Rüpel-Rapper Bushido steht zum wiederholten Mal vor einem echten Problem. Die Schweizerin Martina B., mit der Berliner Musiker eine Affäre gehabt haben soll, behauptet von ihm schwanger zu sein. Jetzt soll die junge Frau über ihren Anwalt Kontakt zu Bushido aufgenommen haben. Hintergrund: Für 120.000 Euro würde sie die Schwangerschaft abbrechen und sich selbst ein Maulkorb in Sachen Medien und Presse verpassen.
Damit versucht es Martina B. jetzt auf die harte Tour, nachdem sie Bushido mit romantischen Annäherungsversuchen offenbar nicht dazu bewegen konnte, die Vaterschaft zu akzeptieren. Die soll laut Anwalt allerdings eindeutig sein: "Die Schwangerschaft und die Vaterschaft lassen sich nachweisen, falls Bushido dies bestreiten sollte", hieß es dazu aus der Schweiz.
Bushido selbst zeigt sich bisher unbeeindruckt.
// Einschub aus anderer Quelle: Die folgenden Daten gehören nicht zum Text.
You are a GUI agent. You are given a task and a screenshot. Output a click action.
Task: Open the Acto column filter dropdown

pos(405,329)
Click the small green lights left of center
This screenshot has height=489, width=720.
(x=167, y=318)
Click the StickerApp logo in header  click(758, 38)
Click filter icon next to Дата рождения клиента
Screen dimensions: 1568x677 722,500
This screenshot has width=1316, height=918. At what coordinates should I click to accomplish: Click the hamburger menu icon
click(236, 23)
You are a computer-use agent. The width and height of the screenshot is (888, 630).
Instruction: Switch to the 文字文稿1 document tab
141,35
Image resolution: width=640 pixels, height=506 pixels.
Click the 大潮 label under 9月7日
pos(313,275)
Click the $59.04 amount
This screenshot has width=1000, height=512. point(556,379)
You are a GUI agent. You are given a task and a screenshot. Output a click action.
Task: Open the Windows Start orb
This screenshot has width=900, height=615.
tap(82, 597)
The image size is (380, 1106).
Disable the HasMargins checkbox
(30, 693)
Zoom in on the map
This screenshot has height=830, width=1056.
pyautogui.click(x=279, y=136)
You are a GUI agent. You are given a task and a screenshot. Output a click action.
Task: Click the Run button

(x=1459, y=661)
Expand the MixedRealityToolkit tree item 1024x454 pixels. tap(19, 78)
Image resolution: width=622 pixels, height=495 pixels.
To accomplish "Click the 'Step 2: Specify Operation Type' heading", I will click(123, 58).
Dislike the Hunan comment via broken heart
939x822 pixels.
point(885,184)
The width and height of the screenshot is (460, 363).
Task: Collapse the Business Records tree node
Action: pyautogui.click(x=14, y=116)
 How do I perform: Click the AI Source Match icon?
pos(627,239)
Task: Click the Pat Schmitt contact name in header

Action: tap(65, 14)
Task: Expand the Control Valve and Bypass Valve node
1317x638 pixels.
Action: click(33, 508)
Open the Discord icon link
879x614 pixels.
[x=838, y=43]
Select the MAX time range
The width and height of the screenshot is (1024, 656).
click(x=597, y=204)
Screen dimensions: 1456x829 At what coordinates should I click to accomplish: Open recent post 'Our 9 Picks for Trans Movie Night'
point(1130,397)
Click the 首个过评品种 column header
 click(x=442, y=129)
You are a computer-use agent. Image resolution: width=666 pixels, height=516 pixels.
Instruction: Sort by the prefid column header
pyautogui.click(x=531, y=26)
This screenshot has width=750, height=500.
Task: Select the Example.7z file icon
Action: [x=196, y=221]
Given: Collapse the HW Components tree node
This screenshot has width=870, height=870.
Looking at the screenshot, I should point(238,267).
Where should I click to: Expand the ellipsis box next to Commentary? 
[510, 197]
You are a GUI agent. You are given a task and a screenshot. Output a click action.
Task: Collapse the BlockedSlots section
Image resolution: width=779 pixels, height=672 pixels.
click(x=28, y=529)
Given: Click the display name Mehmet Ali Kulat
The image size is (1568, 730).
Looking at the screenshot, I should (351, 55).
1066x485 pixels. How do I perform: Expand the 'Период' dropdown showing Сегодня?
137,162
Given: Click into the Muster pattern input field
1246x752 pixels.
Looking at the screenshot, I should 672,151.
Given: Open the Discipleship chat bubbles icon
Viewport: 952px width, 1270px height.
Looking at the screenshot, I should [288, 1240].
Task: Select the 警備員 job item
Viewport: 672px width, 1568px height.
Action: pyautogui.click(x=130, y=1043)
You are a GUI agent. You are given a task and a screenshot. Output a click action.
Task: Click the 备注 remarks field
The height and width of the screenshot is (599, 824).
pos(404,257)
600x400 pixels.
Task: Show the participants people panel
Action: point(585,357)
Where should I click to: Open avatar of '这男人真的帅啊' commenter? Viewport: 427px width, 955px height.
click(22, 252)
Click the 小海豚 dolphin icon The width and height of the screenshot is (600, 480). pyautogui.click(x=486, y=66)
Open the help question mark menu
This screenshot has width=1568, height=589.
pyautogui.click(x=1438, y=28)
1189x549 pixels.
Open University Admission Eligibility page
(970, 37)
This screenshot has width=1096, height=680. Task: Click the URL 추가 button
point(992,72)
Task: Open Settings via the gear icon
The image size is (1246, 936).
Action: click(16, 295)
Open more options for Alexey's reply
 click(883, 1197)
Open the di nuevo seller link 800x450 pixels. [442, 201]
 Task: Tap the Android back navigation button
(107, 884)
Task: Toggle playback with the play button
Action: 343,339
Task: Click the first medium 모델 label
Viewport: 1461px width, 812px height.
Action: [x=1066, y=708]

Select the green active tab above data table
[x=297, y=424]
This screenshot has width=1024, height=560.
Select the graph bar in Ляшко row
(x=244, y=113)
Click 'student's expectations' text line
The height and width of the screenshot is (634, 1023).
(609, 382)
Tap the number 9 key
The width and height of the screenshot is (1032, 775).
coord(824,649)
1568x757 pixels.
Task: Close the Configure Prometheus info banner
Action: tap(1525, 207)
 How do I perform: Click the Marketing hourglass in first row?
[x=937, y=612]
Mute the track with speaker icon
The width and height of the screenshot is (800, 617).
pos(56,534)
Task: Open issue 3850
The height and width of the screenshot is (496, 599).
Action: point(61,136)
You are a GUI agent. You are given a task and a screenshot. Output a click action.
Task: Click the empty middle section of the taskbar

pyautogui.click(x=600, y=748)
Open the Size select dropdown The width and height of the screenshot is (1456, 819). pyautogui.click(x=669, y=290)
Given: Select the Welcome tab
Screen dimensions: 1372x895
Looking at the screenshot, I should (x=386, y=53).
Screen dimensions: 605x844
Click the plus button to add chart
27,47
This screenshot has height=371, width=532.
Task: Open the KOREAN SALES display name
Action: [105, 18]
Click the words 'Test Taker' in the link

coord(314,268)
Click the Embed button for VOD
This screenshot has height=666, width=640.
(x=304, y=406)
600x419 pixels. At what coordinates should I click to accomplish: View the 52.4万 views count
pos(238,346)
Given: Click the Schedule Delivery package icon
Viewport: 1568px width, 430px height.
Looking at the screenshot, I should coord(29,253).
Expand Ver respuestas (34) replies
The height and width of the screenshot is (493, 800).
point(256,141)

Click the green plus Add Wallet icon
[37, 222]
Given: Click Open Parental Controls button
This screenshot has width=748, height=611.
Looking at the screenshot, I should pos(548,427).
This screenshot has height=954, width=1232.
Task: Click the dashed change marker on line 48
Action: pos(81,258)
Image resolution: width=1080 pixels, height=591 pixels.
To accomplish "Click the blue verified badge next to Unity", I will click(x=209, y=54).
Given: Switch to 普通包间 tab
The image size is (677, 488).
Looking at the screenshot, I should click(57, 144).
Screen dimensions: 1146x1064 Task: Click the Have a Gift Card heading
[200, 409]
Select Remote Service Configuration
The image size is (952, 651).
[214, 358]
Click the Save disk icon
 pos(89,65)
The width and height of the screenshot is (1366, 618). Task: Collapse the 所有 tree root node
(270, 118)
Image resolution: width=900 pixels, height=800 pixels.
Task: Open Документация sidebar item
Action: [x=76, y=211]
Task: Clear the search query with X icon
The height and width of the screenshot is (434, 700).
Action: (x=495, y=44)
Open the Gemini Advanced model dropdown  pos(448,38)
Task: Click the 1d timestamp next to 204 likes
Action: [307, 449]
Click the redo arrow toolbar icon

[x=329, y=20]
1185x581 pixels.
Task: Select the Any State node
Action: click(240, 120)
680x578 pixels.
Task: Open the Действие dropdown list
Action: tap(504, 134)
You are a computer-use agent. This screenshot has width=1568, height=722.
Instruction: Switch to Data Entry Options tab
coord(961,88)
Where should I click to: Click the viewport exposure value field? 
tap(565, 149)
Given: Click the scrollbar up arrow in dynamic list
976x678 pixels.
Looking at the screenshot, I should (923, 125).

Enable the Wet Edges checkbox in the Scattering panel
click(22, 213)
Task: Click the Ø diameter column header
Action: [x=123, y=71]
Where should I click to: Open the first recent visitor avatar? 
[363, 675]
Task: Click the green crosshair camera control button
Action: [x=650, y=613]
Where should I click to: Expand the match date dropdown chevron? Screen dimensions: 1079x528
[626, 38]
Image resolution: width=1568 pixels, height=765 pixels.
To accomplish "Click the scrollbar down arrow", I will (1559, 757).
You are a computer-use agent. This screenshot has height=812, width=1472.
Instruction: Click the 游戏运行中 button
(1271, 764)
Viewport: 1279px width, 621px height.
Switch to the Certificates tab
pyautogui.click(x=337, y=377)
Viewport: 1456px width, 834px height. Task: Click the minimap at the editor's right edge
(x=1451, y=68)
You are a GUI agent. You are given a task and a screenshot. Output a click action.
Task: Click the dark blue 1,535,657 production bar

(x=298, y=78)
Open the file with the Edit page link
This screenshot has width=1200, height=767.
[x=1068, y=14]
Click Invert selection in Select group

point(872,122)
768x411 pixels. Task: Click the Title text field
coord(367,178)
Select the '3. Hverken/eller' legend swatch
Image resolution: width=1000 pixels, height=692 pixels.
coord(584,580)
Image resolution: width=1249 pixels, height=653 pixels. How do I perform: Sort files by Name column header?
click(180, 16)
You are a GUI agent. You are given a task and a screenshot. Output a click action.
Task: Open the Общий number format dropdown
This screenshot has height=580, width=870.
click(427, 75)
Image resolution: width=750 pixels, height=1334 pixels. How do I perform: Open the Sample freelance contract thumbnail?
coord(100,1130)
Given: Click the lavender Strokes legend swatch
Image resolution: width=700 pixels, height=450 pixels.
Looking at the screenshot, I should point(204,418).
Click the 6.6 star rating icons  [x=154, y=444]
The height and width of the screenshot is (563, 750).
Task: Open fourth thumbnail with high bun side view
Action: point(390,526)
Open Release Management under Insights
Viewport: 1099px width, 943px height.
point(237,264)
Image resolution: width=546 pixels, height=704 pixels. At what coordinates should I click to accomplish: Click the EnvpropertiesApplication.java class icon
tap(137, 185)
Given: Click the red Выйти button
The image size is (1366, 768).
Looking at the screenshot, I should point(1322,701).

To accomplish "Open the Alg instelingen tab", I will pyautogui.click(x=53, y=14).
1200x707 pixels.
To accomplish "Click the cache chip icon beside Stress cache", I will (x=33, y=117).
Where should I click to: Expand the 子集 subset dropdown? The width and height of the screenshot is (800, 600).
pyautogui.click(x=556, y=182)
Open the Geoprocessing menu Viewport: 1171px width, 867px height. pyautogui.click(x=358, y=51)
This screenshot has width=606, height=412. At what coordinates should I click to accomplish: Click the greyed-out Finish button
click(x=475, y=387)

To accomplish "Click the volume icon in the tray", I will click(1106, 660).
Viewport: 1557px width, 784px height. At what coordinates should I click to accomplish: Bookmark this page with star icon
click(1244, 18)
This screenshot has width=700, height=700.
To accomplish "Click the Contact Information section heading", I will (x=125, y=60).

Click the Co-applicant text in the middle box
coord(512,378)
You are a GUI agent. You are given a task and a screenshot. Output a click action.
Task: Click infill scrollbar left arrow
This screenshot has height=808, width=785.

Gegenüber einem Teenie-Magazin äußerte er sich zu dem Fall: "Ich lasse mich nicht erpressen!" Auf die Frage, ob sich der Anwalt der Schweizerin tatsächlich telefonisch bei ihm gemeldet haben soll, hieß es: "Er meinte zu mir, seine Mandantin würde das Kind abtreiben und die Presse meiden, wenn ich ihr 120.000 Euro zahle."